On a rainy Saturday in early April, an enthusiastic, if sleepy, group of HBS students gathered at 8:30am for a series of sold-out workshops on political leadership. The day-long program was sponsored, organized and run by the HBS Democrats, but was open to all students. The event included presentations on fundraising, running for office, and an insider’s scoops on campaign management from the perspectives of media, policy and operations.
All the workshops were interesting, but the one that seemed to resonate most with the crowd was led by Chris Gabrieli.
Gabrieli, a 2002 Democratic candidate for Lieutenant Governor of Massachusetts, is currently involved with a local non-profit and is politically active throughout the state. Before entering the public arena, Gabrieli established himself as a successful businessman. He started GMIS, Inc., a company he later sold for approximately $250 million, and is a Partner at Bessemer Venture Partners, a billion dollar venture capital firm.
Gabrieli is a prominent example of a new breed of Democrats: wealthy, capitalist, and progressive. A spark plug of energy, Gabrieli spoke eloquently about his position as a pro-growth Democrat with liberal social views. Gabrieli unapologetically highlighted his entrepreneurial and venture capital career, while proudly proclaiming his support of stem cell research and gay marriage.
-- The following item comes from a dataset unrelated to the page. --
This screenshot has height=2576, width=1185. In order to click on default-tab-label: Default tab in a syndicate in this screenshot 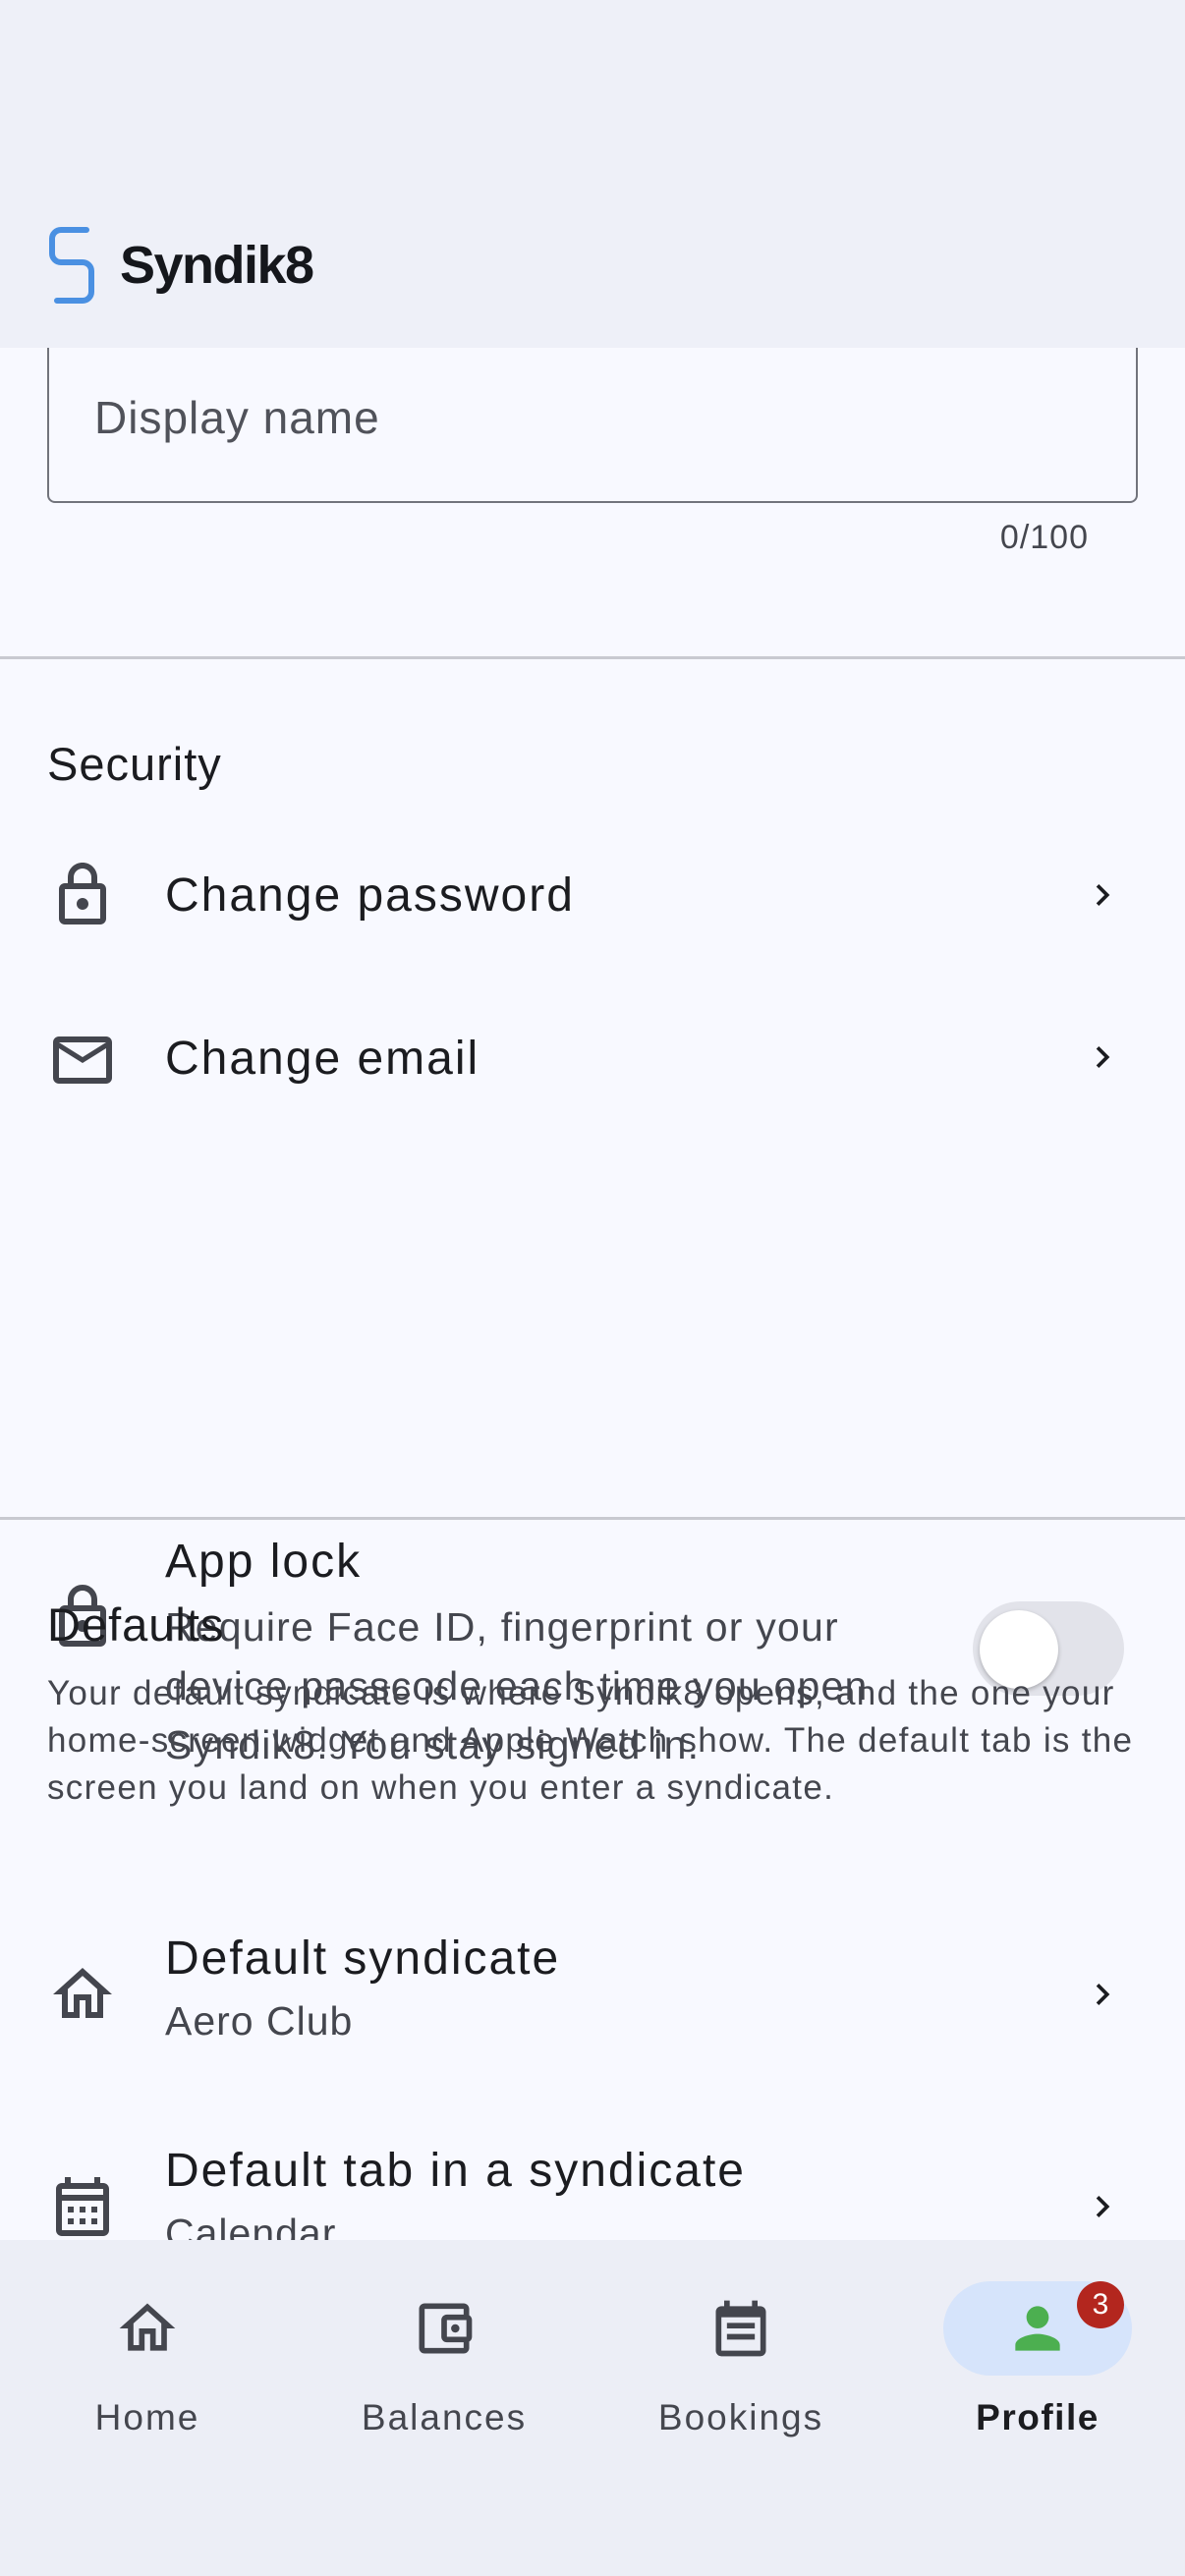, I will do `click(456, 2171)`.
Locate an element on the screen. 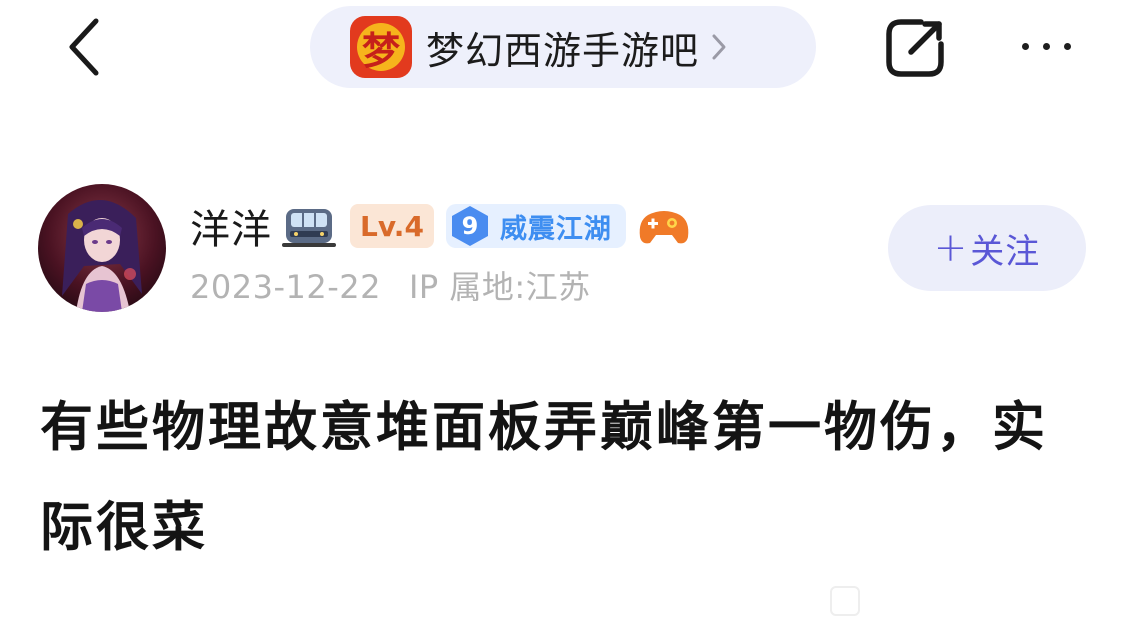 The image size is (1125, 632). forum-entry: 梦 梦幻西游手游吧 is located at coordinates (563, 47).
Regardless of whether or not one agrees with Gabrieli’s politics, he represents an interesting possibility for HBS students – obtaining professional achievement, while making a difference in the world. We are all searching for ways to have an impact, both in business and in other areas. Many of us, especially ECs speeding fast towards graduation and the immediate future, feel like we are faced with a choice between professional success and contributing to the community, whether through political involvement or through other means.
In many ways, Gabrieli’s story is an inspiration – he has combined tremendous achievement (and financial success!) with meaningful involvement in the public sphere. Listening to him, I could only hope for a fraction of his accomplishment.
In any case, I was glad to have woken up early on a Saturday to hear his message.